## [About this task]
For the records that follow, return only the count of lines containing the string "icon".

## [Extracted records]
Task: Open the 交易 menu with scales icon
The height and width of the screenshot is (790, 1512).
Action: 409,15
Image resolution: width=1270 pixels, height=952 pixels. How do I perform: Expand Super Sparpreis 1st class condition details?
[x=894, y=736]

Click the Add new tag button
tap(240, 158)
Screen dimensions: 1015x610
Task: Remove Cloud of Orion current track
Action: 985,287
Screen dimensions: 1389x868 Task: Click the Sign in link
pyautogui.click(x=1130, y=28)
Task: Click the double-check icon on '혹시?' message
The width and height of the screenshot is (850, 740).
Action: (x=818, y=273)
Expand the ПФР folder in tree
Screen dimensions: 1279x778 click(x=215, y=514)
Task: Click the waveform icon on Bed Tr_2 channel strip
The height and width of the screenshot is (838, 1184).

## [Output for this task]
3